CWH: Man hat das Gefühl, dass die Politik massiv ausbremst. Hat die Automobilbranche eine derartige Macht, oder woran liegt es?
SG: Stellen Sie sich vor, Sie produzieren einen Gegenstand, der sich richtig gut verkauft. Jetzt komme ich und sage: „Das ist ja alles gut und schön, dass sich Ihr Produkt so gut verkauft. Es hat aber einen schädlichen Einfluss, Sie sollten es so nicht mehr verkaufen, anpassen wäre gut.“ Das würde aber Geld kosten, würden Sie denken. Zudem ist da die Konkurrenz, die vielleicht einfach so weitermacht, wenn die Rahmenbedingungen nicht angepasst werden.

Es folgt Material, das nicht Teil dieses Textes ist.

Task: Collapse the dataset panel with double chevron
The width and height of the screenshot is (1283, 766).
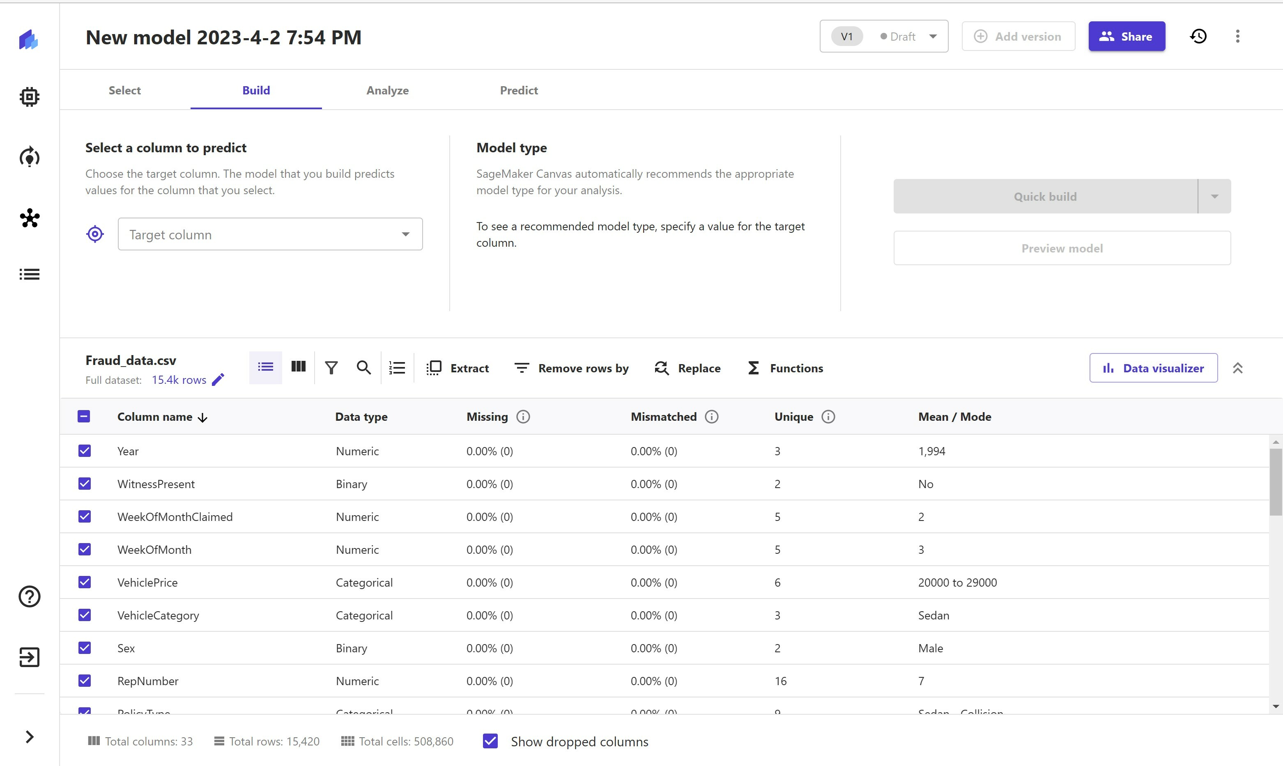Action: (1237, 368)

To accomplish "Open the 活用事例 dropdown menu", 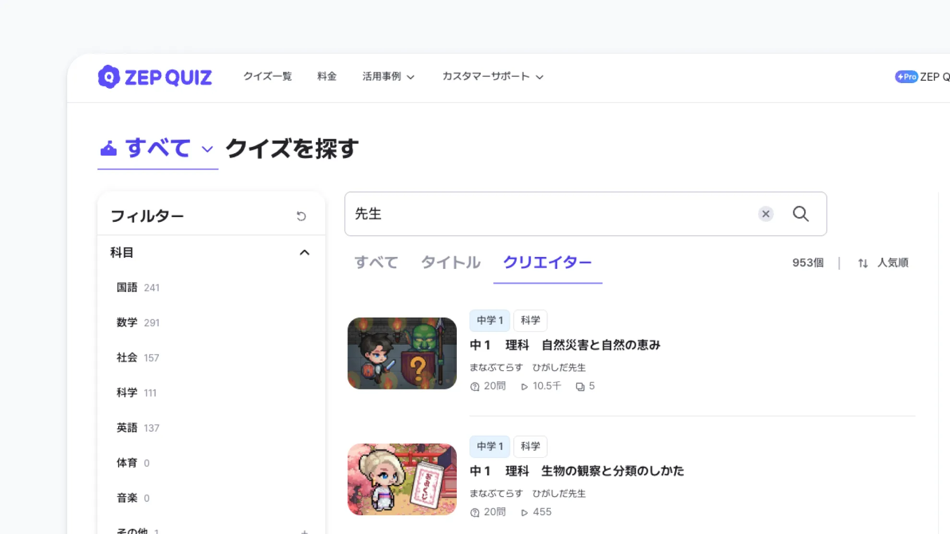I will click(388, 77).
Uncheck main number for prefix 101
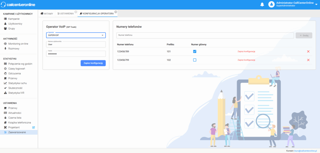This screenshot has width=320, height=153. (195, 52)
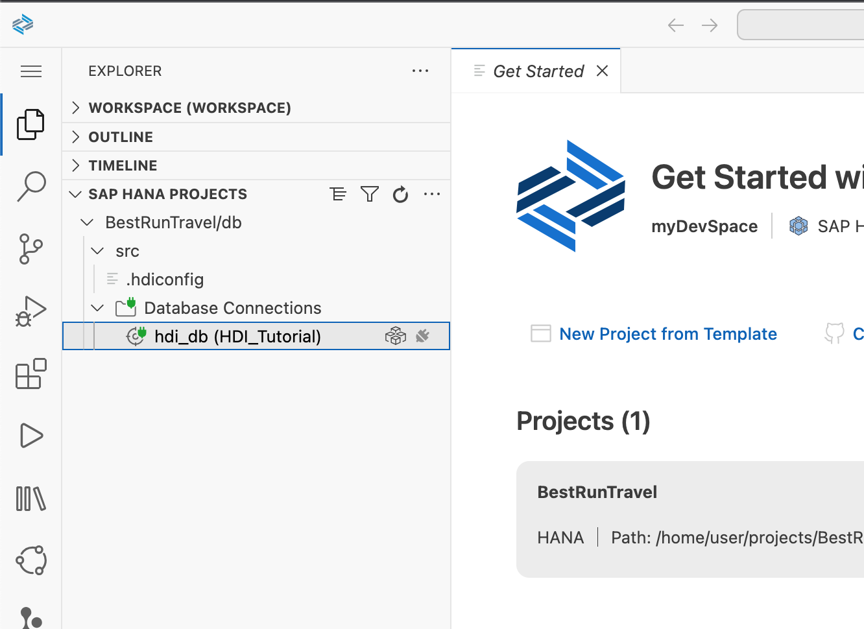864x629 pixels.
Task: Open the .hdiconfig file
Action: click(x=165, y=279)
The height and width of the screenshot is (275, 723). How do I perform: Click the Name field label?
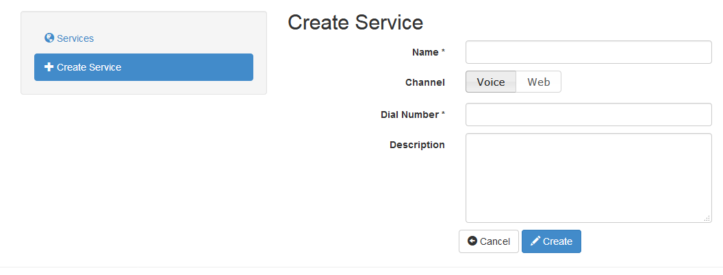(x=425, y=52)
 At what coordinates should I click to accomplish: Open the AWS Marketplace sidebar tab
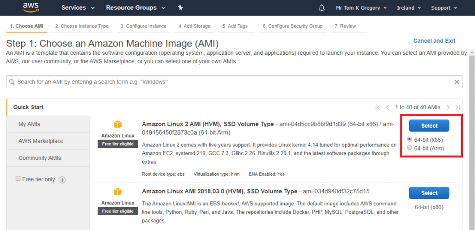pyautogui.click(x=41, y=141)
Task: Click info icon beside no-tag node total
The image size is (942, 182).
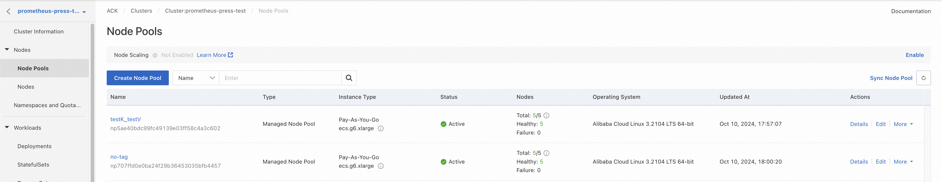Action: (x=546, y=153)
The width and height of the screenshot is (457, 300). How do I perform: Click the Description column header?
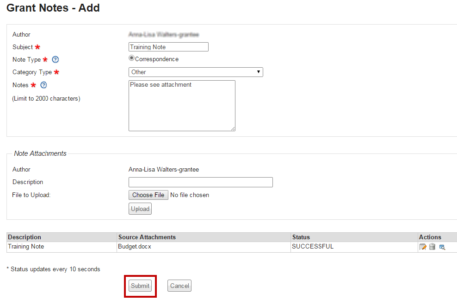tap(25, 237)
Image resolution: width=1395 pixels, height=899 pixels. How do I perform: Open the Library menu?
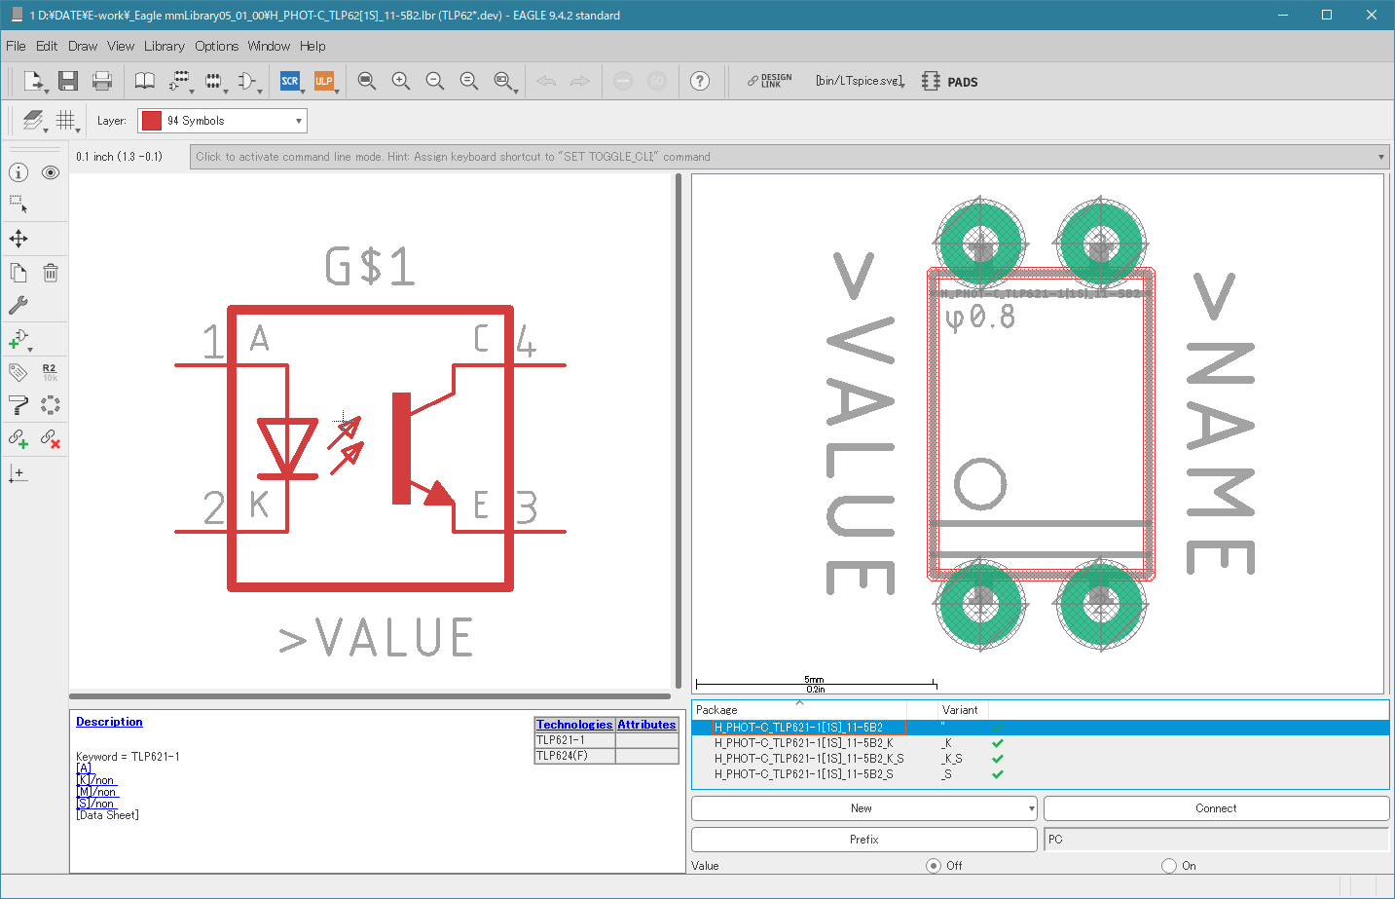pyautogui.click(x=164, y=46)
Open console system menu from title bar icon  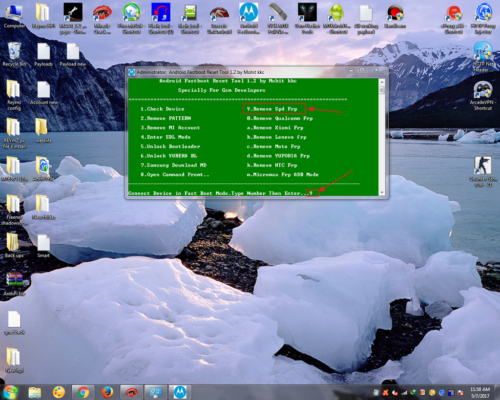(x=131, y=72)
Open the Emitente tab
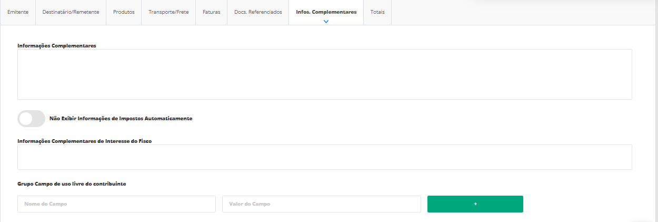Image resolution: width=658 pixels, height=222 pixels. point(18,12)
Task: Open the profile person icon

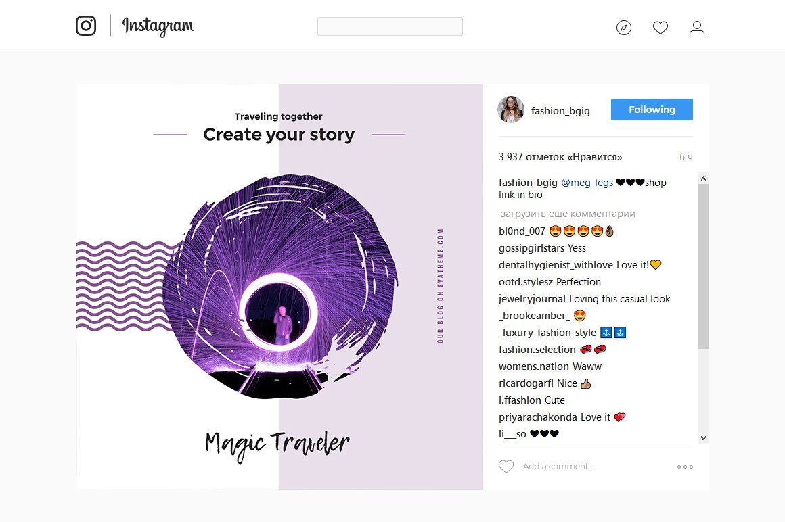Action: click(x=697, y=28)
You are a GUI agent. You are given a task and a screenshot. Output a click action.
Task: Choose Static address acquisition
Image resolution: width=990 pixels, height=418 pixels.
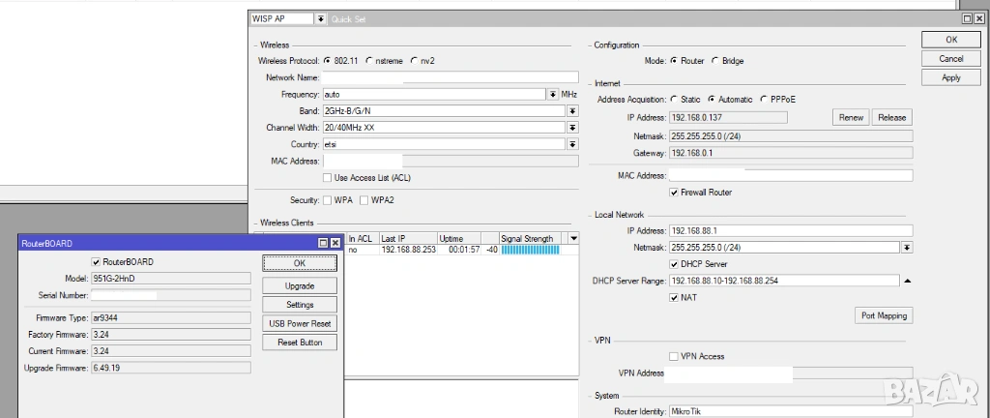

Also verkaufen auch Sie Ihr Produkt weiter und sagen: „Das schafft Arbeitsplätze“, was Sie auch ganz gut darstellen können. Folglich ändert sich nichts. Deswegen braucht es politische Vorgaben und rechtliche Rahmenbedingungen für einen fairen Wettbewerb auf ökologischer Grundlage – und dafür gibt es Bundestagswahlen, um diese Weichen zu stellen.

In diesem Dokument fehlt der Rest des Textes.